------ EXTRACT PROVIDED
The new generation of artillery, bronze muzzle-loading cannons and culverins, were lighter than conventional bombards, safer and more reliable, and immensely more powerful. On land they rendered all existing fortifications obsolete and brought about a new type of fort, the trace italienne, built low and massive behind a ditch – the prototype of 18th century Vauban forts, and ultimately of fortifications up to and including present day firebases.

At sea the new heavy guns were equally problematic. Medieval naval warfare followed a combined arms doctrine, a mix of slow but sturdy and high-built round ships, similar to large transports and functioning as mobile castles, and faster, low-built rowing ships, galleys and smaller 'barges,' that served roughly as seagoing cavalry. The rowing ships had offensive punch (including putting troops ashore), while the big round ships provided defensive strength and logistic support.

Both types could be adapted to carry heavy guns. Galleys carried them above the prow, 'keel mounted,' serving as a super-ram or (more often in practice) to give a blast at 'cloth burning range' across the deck of an enemy ship just before boarding it. Lofty round ships were suddenly far more vulnerable to direct galley attack. Soon after 1500 a partial solution was found: The big ships could also carry heavy guns mounted on the lower decks, positioned to provide all-round defensive fire (though firing directly forward remained a problem). Henry VIII's Mary Rose, build in 1509, sunk in 1545, and recovered from the seabed of Portsmouth in 1982, was an early example of the type.

Mounting a dozen or so bronze great-guns aboard a carrack was very expensive, and while the resulting ship could stand up to galley attack it was inflexible and could not take the initiative against much more maneuverable galleys. Planners looked for alternative ways to bring heavy guns into play at sea, and hit on a couple of related solutions. The ship pictured above, the English 'galleass' Hart, built in 1546 – by no accident soon after the loss of the Mary Rose – was one of them.
------------
------ DATA SECTION
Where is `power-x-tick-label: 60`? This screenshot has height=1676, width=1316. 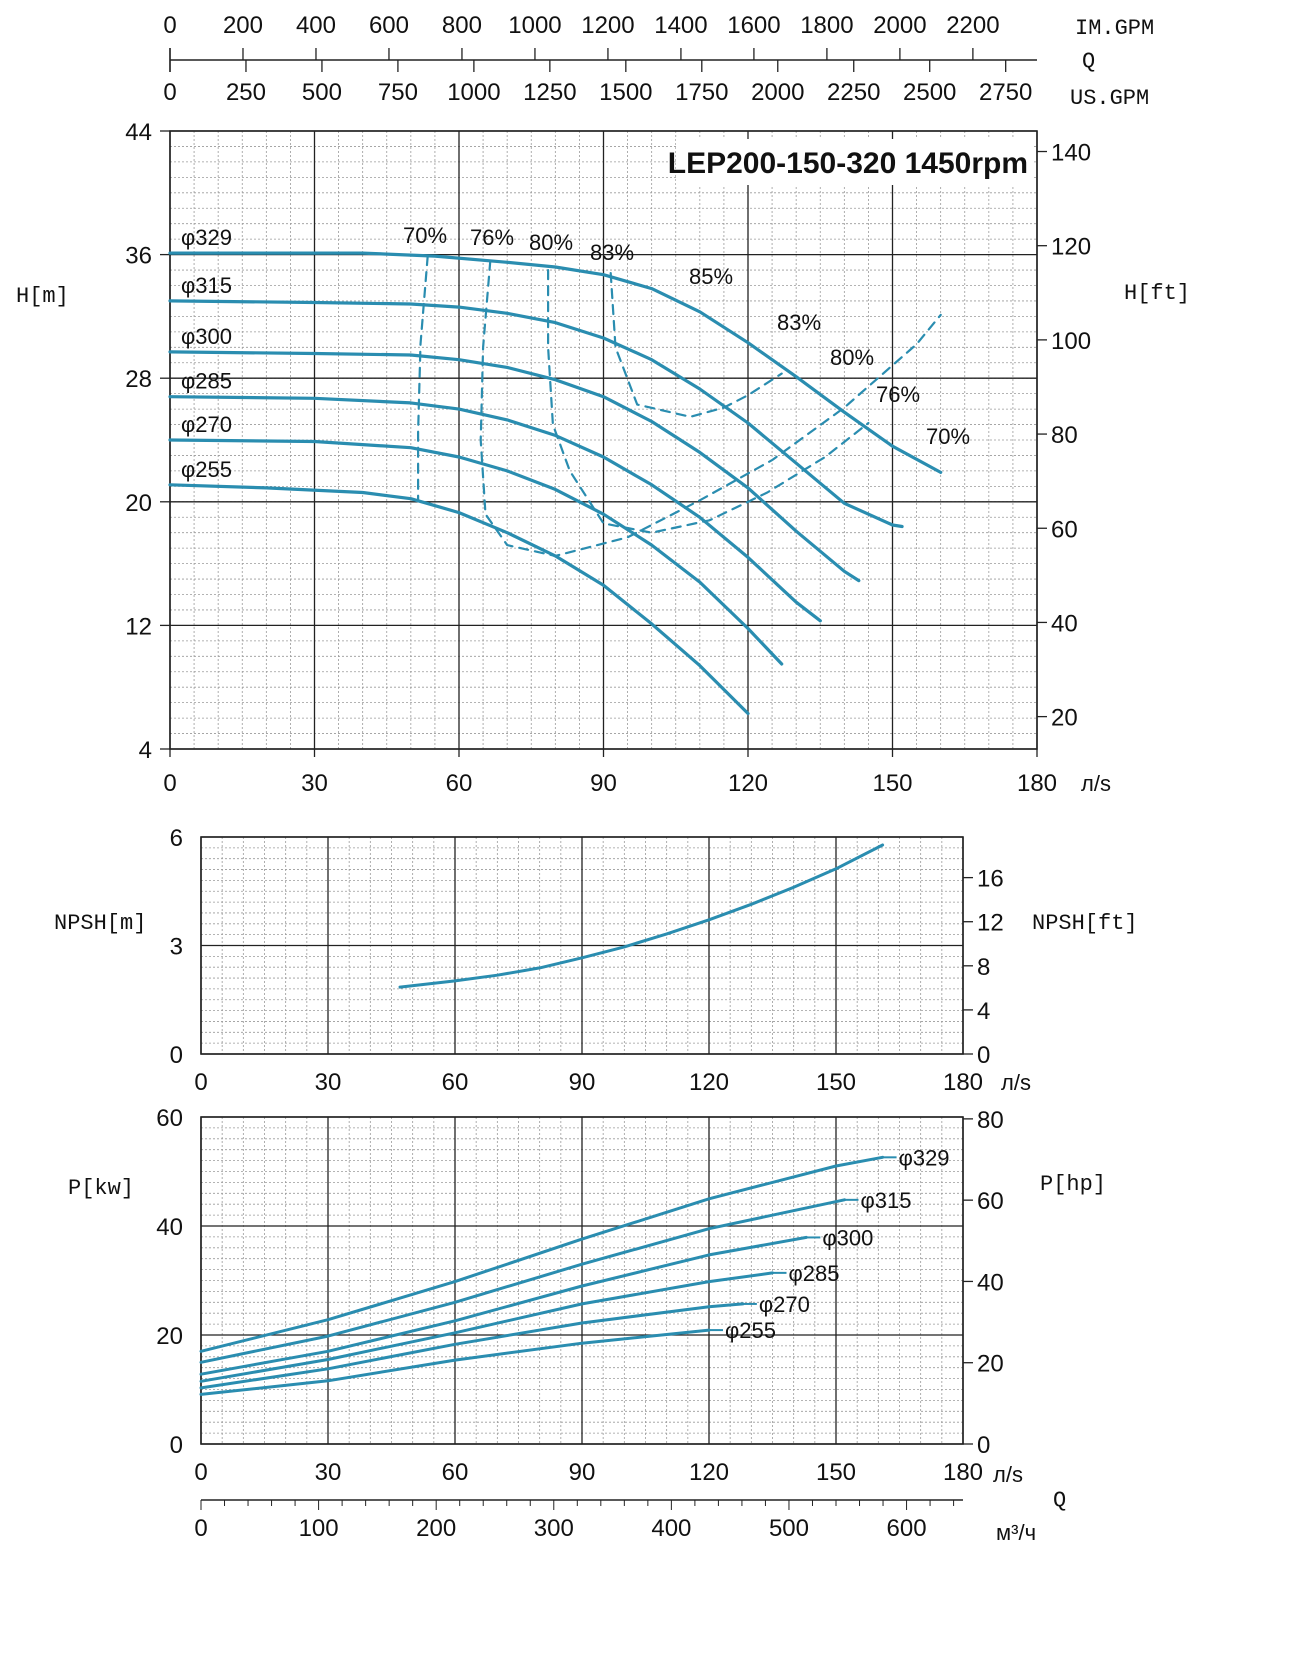
power-x-tick-label: 60 is located at coordinates (456, 1472).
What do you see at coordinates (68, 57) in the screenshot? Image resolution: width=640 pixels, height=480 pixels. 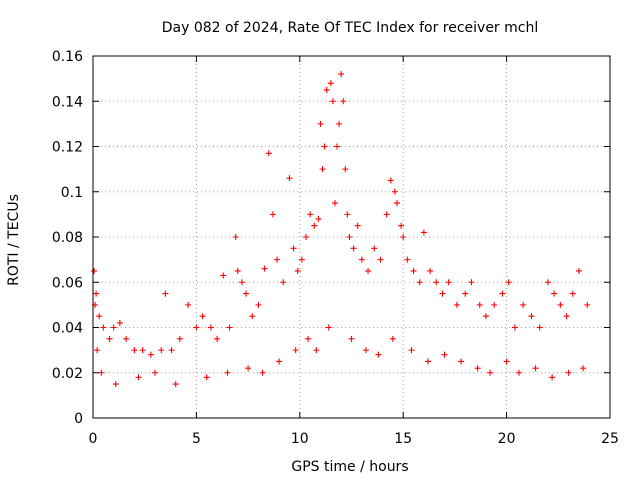 I see `y-tick-label: 0.16` at bounding box center [68, 57].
------------
[APPLY WHAT YOU READ]
1: Could you reproduce the passage on early gunpowder artillery verbatim, starting at "Mounting a dozen" and ending at "one of them."?
2: How would the passage on early gunpowder artillery go on after its final sentence? Write the continuation.

[SOLVED TASKS]
1:
Mounting a dozen or so bronze great-guns aboard a carrack was very expensive, and while the resulting ship could stand up to galley attack it was inflexible and could not take the initiative against much more maneuverable galleys. Planners looked for alternative ways to bring heavy guns into play at sea, and hit on a couple of related solutions. The ship pictured above, the English 'galleass' Hart, built in 1546 – by no accident soon after the loss of the Mary Rose – was one of them.

2:
In overall design Hart, like her near-sisters Tiger, Bull, and Antelope, is a fairly large sailing ship, with four masts as was common at the time, but longer and narrower than usual and without the lofty fighting 'castles' fore and aft. Her relatively cut-down prow allows her to carry heavy guns firing forward over her galley-style beak, and she carries a row of medium-caliber guns along the broadside of her upper deck above oar ports on her lower deck.

Her mission was to serve as an anti-galley escort. Though slower than the French galleys she was intended to fight she could at least force them back with her heavy bow guns. And if the galleys swarmed in, even though she lacked the high fighting castles of conventional big ships her powerful secondary armament could give them a very hot reception.

These 'galleasses' performed very well in skirmishes against galley squadrons. The Venetians, about the same time, built galleasses of quite different design (oversized galleys, converted from merchant galley hulls) but similar mission, and they did an impressive job of shooting up Turkish galleys in the opening stages of the Battle of Lepanto in 1571. The Venetian galleass type is the one usually mentioned in modern books, though it turned out to be a dead end largely because of geostrategic developments that sidelined the Mediterranean in the 17th century.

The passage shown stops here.